CBT Assistant Pro is built from the ground up with clinical security in mind. We understand that therapists handle some of the most sensitive information in healthcare — Protected Health Information (PHI). Every architectural decision, from encryption to access control, is designed to meet or exceed the requirements of HIPAA, GDPR, and industry best practices.

Compliance Standards

HIPAA

Health Insurance Portability and Accountability Act

  • §164.312(a) — Access control with unique user IDs and session management
  • §164.312(b) — Audit controls with comprehensive activity logging
  • §164.312(c) — Integrity controls with encrypted storage and versioned data
  • §164.312(d) — Authentication with bcrypt password hashing (cost factor 12)
  • §164.312(e) — Transmission security with TLS 1.3 and certificate validation
  • §164.308(a)(5) — Security awareness with automatic PHI redaction in logs

GDPR

General Data Protection Regulation (EU)

  • Article 17 — Right to erasure (full account deletion)
  • Article 20 — Right to data portability (full data export)
  • Article 25 — Data protection by design and by default
  • Article 32 — Security of processing with encryption and access controls
  • Cookie consent with transparent disclosure
  • Explicit consent gate for voice recording features

Encryption

Data at Rest

  • Database: Amazon Aurora PostgreSQL with AES-256 encryption using customer-managed AWS KMS keys with automatic annual rotation
  • File Storage: Amazon S3 with SSE-KMS encryption using dedicated customer-managed keys
  • Secrets: All credentials stored in AWS Secrets Manager, encrypted with a dedicated KMS key
  • Backups: Database backups encrypted at rest with 30-day retention

Data in Transit

  • HTTPS Only: All traffic encrypted with TLS 1.3 (policy: ELBSecurityPolicy-TLS13-1-2-2021-06).
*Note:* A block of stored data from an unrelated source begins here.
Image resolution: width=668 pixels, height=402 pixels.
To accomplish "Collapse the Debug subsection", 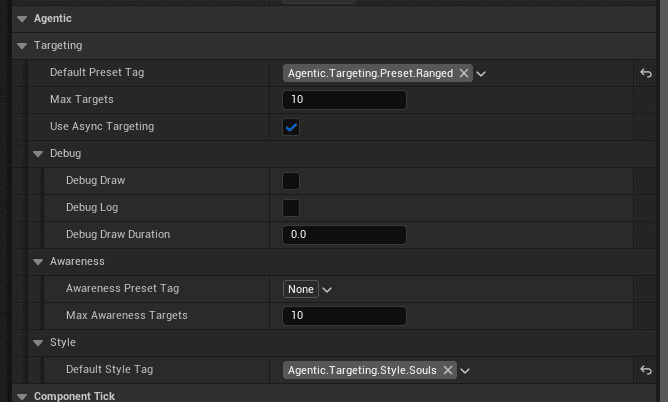I will point(38,154).
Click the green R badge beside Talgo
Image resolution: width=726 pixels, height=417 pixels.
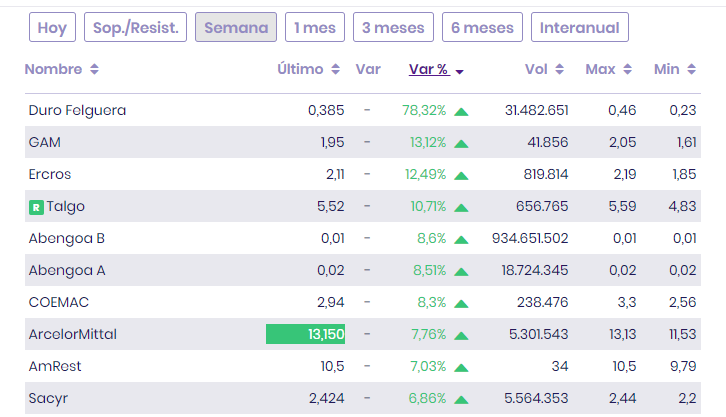(x=36, y=207)
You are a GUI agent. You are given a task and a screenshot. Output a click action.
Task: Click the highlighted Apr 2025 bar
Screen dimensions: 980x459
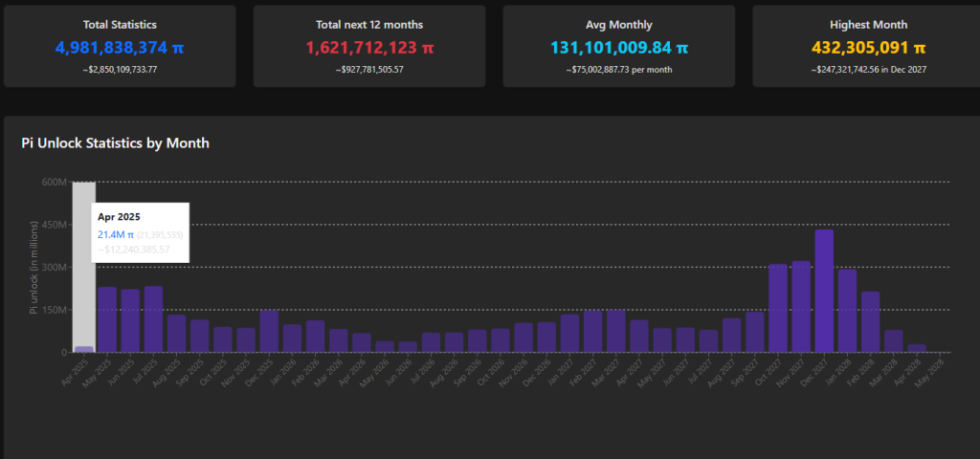pyautogui.click(x=84, y=349)
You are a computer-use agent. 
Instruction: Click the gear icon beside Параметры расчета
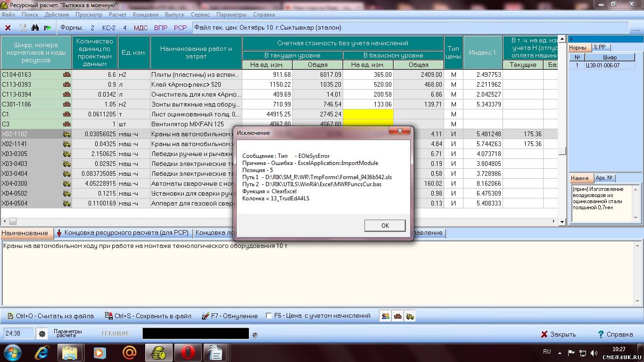pos(42,334)
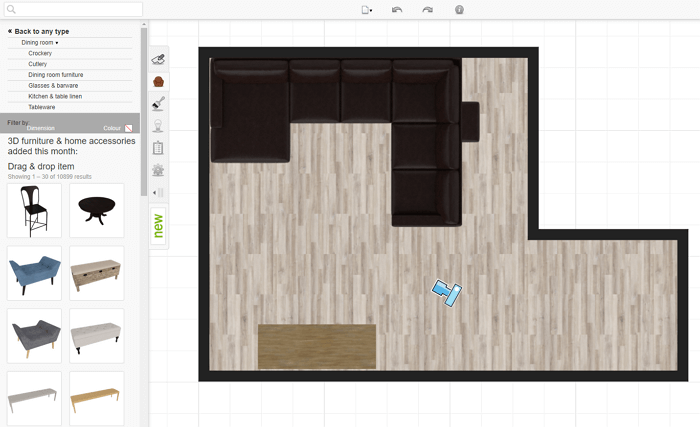
Task: Select the black metal chair thumbnail
Action: point(34,210)
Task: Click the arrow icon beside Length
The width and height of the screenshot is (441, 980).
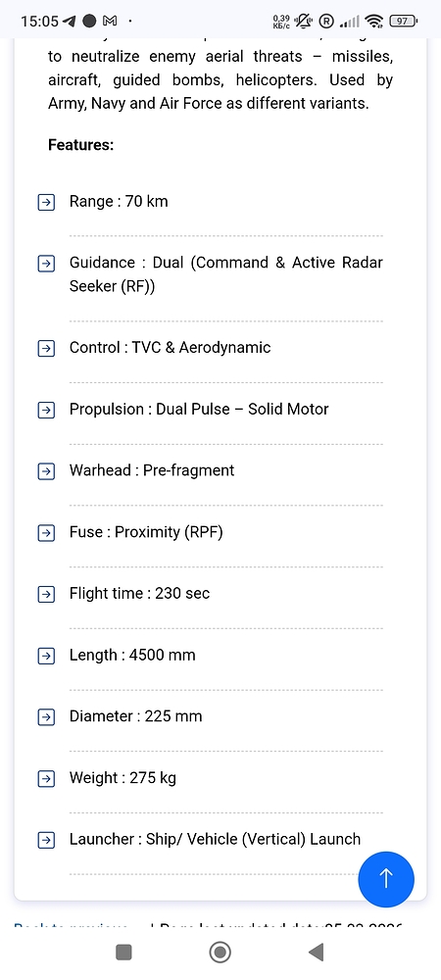Action: click(x=46, y=657)
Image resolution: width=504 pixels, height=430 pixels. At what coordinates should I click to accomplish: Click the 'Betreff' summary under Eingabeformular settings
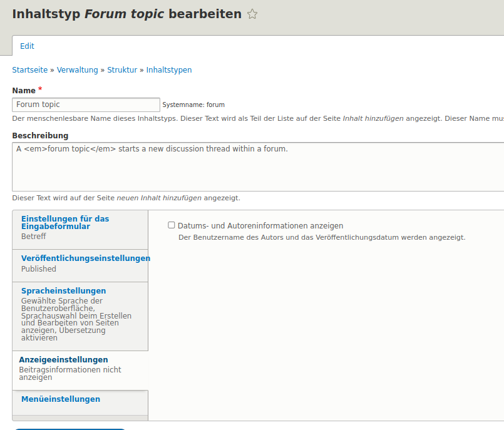pyautogui.click(x=33, y=237)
TLS 1.0 and 1.1 are blocked.
  • HSTS: Strict-Transport-Security header with 1-year max-age, includeSubDomains, and preload
  • Database: SSL/TLS required for all PostgreSQL connections with AWS RDS CA certificate validation
  • S3: Bucket policy enforces TLS — non-encrypted connections are denied
  • HTTP Redirect: All HTTP requests automatically redirect to HTTPS (301)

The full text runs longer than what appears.